[Data extracted from a collection]
--

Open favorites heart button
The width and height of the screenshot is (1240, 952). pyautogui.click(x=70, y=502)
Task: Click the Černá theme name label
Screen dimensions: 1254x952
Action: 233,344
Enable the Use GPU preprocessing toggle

--

● Exercise: Print the records above again, every one, exactly as written.

● Written reply:
Open favorites heart button
The width and height of the screenshot is (1240, 952). pyautogui.click(x=70, y=502)
Task: Click the Černá theme name label
Screen dimensions: 1254x952
Action: 233,344
Enable the Use GPU preprocessing toggle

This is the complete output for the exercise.